Bone Inlay Inspiration
I created my own DIY bone inlay nightstand with our existing furniture and a little paint, and saved hundreds dollars. I’d been eyeing bone inlay furniture all over online and itching to find something that would work in our home.
I am totally gaga for this gorgeous black and white dresser at Anthropologie, and loved the bright blue and white combo of one featured in HGTV Magazine. HGTV has 15 beautiful splurge-worthy pieces in this feature. (Beware, may cause online shopping frenzy).
There are definitely plenty of lovely bone inlay pieces to buy, but stenciling your own design is also a pretty good hack. You still get the same look without the hefty price tag, and it doesn’t really require you to be an artist.
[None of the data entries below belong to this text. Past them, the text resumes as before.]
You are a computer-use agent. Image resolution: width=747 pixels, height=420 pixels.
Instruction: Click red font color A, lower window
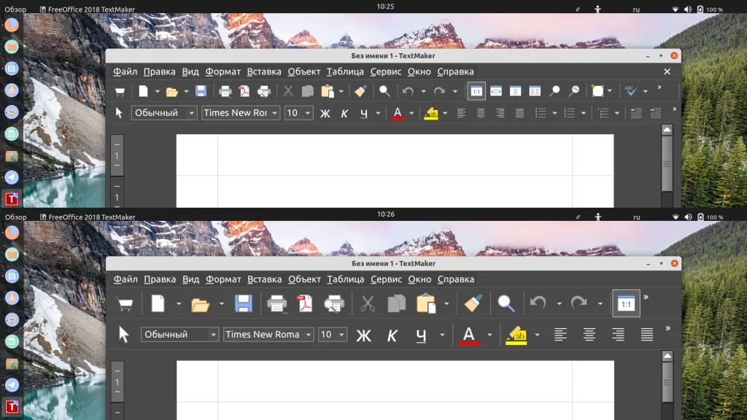[468, 335]
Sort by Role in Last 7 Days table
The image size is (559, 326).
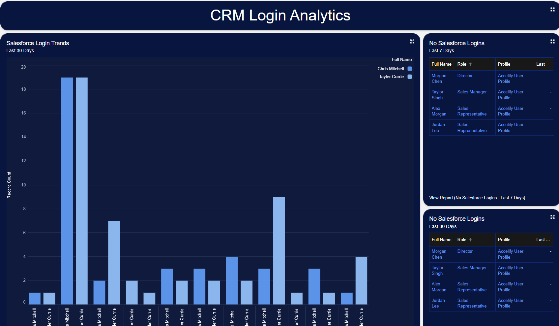click(462, 64)
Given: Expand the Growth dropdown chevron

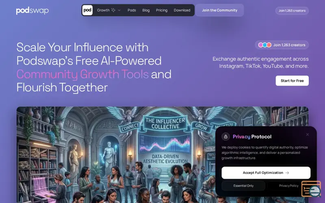Looking at the screenshot, I should pyautogui.click(x=119, y=10).
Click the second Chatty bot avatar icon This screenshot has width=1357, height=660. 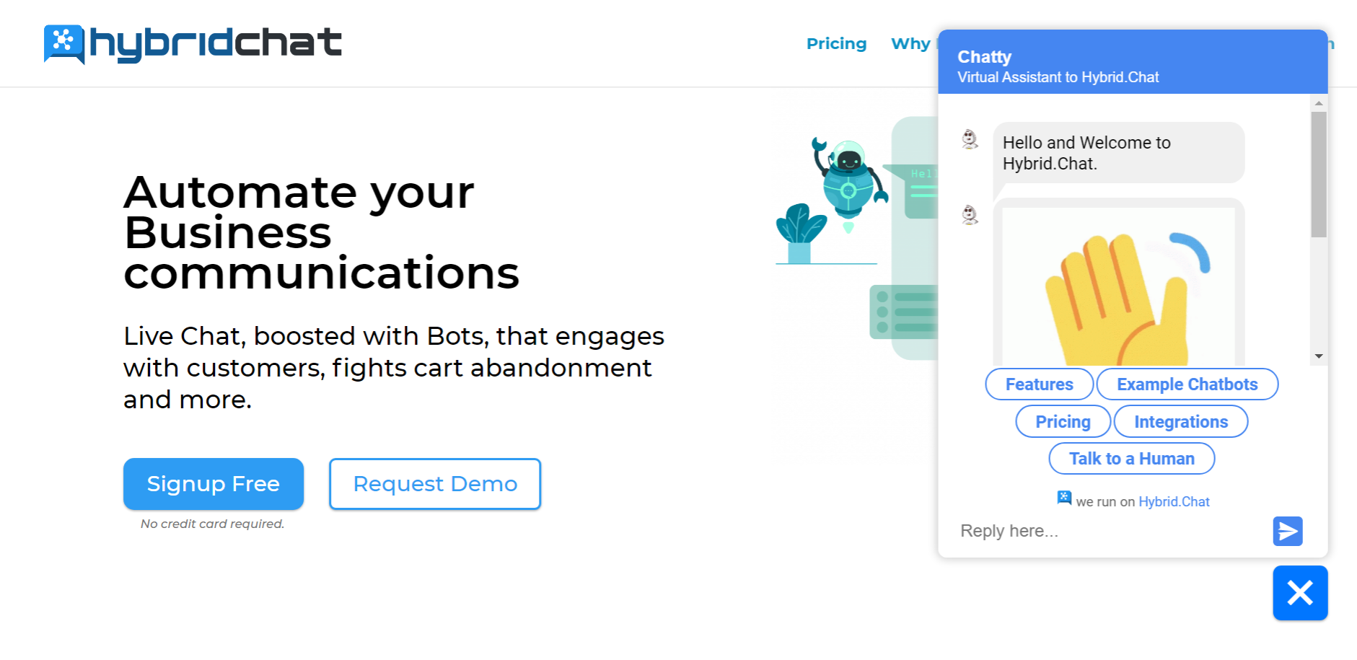coord(970,214)
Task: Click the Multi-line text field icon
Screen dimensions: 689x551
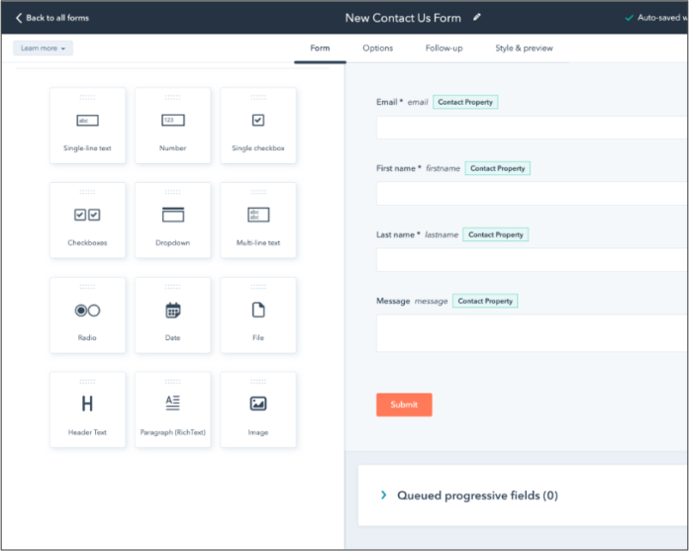Action: pos(257,215)
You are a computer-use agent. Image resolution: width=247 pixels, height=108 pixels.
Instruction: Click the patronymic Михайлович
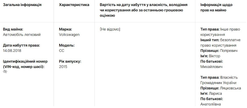(211, 67)
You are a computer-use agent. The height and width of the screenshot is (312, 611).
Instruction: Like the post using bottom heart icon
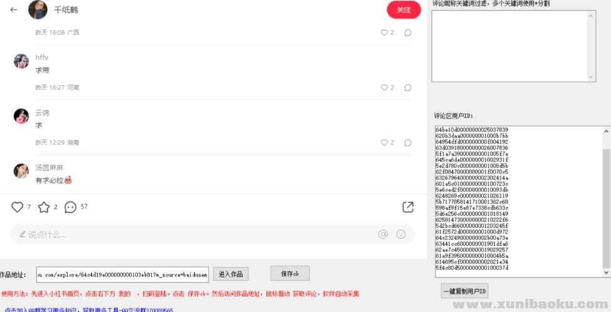click(x=18, y=207)
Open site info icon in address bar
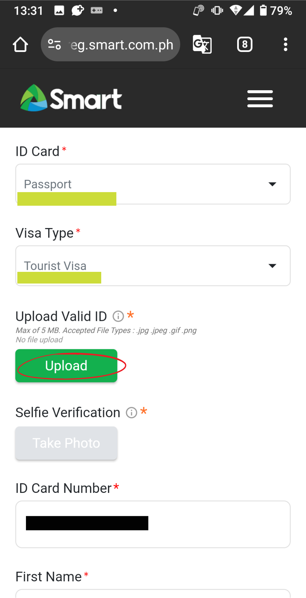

Cutting Edge Stencils offers two different size stencil packages and seems to yield a beautiful design. I purchased mine at our local Michael’s store and chose a Martha Stewart brand stencil. It’s available on Amazon for $12.99, and the pattern is called Moroccan Inlay.
Prepping the old nightstand
This is a basic (almost) black wood Ashley Furniture nightstand. It came as part of a set with a dresser and full bed. I also made over the dresser! It never really fired me up and it was just a pretty boring piece, but is a nice size and has great drawer space–plus it’s in good condition, so it’s the perfect candidate for painting. I should also add that since we already owned it, it was FREE as in I didn’t have to go buy a piece to paint.
Chalk Paint Base Coat
I LOVE using chalk paint as a base coat. There’s no sanding or deglossing or priming required–the chalk paint can act as your primer. I knew I wanted something light gray or tan for the background color, and luckily, I had a nice greige in my stockpile. Sometimes I will use latex paint over top of chalk paint, but since I had the right color in chalk paint, I used it. You’ll need 2-3 coats total.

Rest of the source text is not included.